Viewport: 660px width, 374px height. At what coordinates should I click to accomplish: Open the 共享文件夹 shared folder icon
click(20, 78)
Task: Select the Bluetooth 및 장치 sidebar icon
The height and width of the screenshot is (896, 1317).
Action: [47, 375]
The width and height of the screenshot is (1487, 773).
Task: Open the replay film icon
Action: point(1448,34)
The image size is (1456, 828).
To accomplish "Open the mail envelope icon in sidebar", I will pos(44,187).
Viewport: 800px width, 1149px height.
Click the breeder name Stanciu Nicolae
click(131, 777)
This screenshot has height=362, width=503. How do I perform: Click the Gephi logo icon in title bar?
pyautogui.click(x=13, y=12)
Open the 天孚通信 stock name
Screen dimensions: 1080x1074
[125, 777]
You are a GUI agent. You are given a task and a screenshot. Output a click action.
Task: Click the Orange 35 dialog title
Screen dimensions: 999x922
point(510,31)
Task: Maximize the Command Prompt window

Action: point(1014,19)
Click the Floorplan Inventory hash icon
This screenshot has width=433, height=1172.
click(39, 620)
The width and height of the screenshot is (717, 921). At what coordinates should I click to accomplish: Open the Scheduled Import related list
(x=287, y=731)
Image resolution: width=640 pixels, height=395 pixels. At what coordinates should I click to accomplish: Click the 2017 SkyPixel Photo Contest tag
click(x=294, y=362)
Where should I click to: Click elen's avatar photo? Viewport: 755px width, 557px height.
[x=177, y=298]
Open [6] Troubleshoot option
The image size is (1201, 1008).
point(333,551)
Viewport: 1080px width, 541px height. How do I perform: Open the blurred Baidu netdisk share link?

* **EXERCISE**:
Restate every entry above exactly as it stands.

* **WRITTEN SOLUTION**:
Viewport: 660px width, 374px height. At what coordinates should I click to accomplish: Open the 共享文件夹 shared folder icon
click(20, 78)
Task: Select the Bluetooth 및 장치 sidebar icon
The height and width of the screenshot is (896, 1317).
Action: [47, 375]
The width and height of the screenshot is (1487, 773).
Task: Open the replay film icon
Action: point(1448,34)
The image size is (1456, 828).
To accomplish "Open the mail envelope icon in sidebar", I will pos(44,187).
Viewport: 800px width, 1149px height.
Click the breeder name Stanciu Nicolae
click(131, 777)
This screenshot has height=362, width=503. How do I perform: Click the Gephi logo icon in title bar?
pyautogui.click(x=13, y=12)
Open the 天孚通信 stock name
Screen dimensions: 1080x1074
[125, 777]
You are a GUI agent. You are given a task and a screenshot. Output a click action.
Task: Click the Orange 35 dialog title
Screen dimensions: 999x922
point(510,31)
Task: Maximize the Command Prompt window

Action: point(1014,19)
Click the Floorplan Inventory hash icon
This screenshot has width=433, height=1172.
click(39, 620)
The width and height of the screenshot is (717, 921). At what coordinates should I click to accomplish: Open the Scheduled Import related list
(x=287, y=731)
Image resolution: width=640 pixels, height=395 pixels. At what coordinates should I click to accomplish: Click the 2017 SkyPixel Photo Contest tag
click(x=294, y=362)
Where should I click to: Click elen's avatar photo? Viewport: 755px width, 557px height.
[x=177, y=298]
Open [6] Troubleshoot option
The image size is (1201, 1008).
point(333,551)
Viewport: 1080px width, 541px height. How do I perform: Open the blurred Baidu netdisk share link?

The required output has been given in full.